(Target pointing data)
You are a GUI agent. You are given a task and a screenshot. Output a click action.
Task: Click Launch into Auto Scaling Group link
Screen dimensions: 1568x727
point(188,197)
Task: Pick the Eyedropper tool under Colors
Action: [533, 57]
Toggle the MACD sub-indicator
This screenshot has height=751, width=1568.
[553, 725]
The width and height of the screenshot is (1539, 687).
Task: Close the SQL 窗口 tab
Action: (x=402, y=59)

- Aim
Quote every line of the listing above word for word.

- Answer to this exercise
You are a GUI agent. You are given a task and a screenshot. Output a click action.
Task: Click Launch into Auto Scaling Group link
Screen dimensions: 1568x727
point(188,197)
Task: Pick the Eyedropper tool under Colors
Action: [533, 57]
Toggle the MACD sub-indicator
This screenshot has height=751, width=1568.
[553, 725]
The width and height of the screenshot is (1539, 687).
Task: Close the SQL 窗口 tab
Action: (x=402, y=59)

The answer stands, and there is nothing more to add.